Mutterkühe / Kuhherden

Kühe auf Weiden und Bergwanderwegen

Die neuen Haltungsformen gewähren den Tieren im Laufstall und auf der Weide viel Freiheit. Durch die Mutterkuh- und Ammenhaltung entwickeln die Kühe einen ausgeprägten Trieb, ihren Nachwuchs zu beschützen. Zudem sind sie scheuer, weil sie nicht wie die Milchkuh zweimal täglich gemolken werden. Weiter befinden sich vermehrt wieder Stiere auf den Weiden, die den Menschen oft als Konkurrenten betrachten. Dazu kommt, dass auf abgelegenen, selten begangenen Alpweiden die Tiere mit den Wanderern und ihren vierbeinigen Begleitern weniger vertraut sind. Aus diesen Gründen ist das Betreten von benutzten Weiden für den Wanderer mit Risiko verbunden.

 

Verhalten beim Queren von Weiden

  • Beim Betreten der Weide ist es wichtig, dass man sich ruhig bewegt, die Tiere nicht aufscheucht oder verängstigt und den nötigen Respekt vor ihnen hat. Man sollte das Viehgatter unbedingt wieder schliessen und dem Wanderweg über die Weide folgen. Die Kühe sind  im Allgemeinen neugierig und nicht gefährlich.
  • Falls ein einzelnes Tier auf einen zukommt gilt: ruhig bleiben, dem Tier nicht den Rücken zudrehen, Tier weiter beobachten. Macht das Tier Drohgebärden, geht man langsam rückwärts aus dem Revier hinaus. Im absoluten Notfall kann ein gezielter Schlag auf die Nase das Tier zum Rückzug zwingen.  Wenn möglich sollte man Kuhherden nicht direkt durchqueren, sondern umwandern.
  • Mit Abstand die Tiere beobachten hilft, dass Kinder die Reaktionen der Tiere kennen lernen und sich in Zukunft richtig verhalten. Auch wenn es sehr verlockend ist, sollte man die Tiere nicht streicheln. Hörner können sehr gefährlich sein, müssen aber nicht, wenn kein Grund besteht diese zur Verteidigung einzusetzen.

  • Speziell zu beachten sind Stiere und Mutterkühe.
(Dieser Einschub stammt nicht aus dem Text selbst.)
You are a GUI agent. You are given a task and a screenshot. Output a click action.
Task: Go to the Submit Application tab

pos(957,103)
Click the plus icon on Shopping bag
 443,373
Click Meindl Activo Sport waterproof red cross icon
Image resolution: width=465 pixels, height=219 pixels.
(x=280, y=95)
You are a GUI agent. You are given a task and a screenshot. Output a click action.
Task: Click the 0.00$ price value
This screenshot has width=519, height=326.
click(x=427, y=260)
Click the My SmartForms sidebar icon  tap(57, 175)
Stieren sollte man mit Respekt und einer Distanz von mindestens 20 Metern begegnen. Drohgebärden, wie z.B. Scharren und Hin- und Herstampfen, müssen ernst genommen werden. In diesem Fall muss man sich so rasch wie möglich von der Kuhherde entfernen.
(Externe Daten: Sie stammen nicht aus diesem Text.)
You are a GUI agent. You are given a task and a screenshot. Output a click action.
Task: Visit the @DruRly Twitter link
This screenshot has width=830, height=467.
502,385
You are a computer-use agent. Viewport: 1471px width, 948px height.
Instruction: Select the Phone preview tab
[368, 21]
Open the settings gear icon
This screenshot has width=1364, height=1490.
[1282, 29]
  • Ebenfalls gefährlich werden können Mutterkühe, die um ihre Kälber bangen. Teils greifen sie dann gemeinsam mit anderen Kühen an. In diesem Moment müssen Hundehalter ihren Hund unbedingt von der Leine lassen. Sonst kann es geschehen, dass Wandernde zwischen die Fronten geraten. Ansonsten gilt auf benutzten Weiden: Hunde an die Leine! Weiter sollte man Weiden nur mit Hunden queren, die gut gehorchen und weidende Tiere nicht aufscheuchen. Auf den Alpweiden wie auf dem Kulturland in den Niederungen ist der Hundehalter aufgefordert, den Robidog zu benutzen. Verunreinigtes Gras kann bei Kühen zu gesundheitlichen Problemen führen.

Mit der richtigen Verhaltensweise kann das Wandern über Weiden mit Mutterkühen und am Rande von Gebieten mit Schutzhunden ohne Einschränkung und risikoarm genossen werden. Wanderer die mit ihrem Begleithund unterwegs sind, informieren sich von Vorteil bei der Planung einer Wanderung in welchen Gebieten Schutzhunde eingesetzt werden und welche Wanderwege Weiden mit Mutterkühen queren.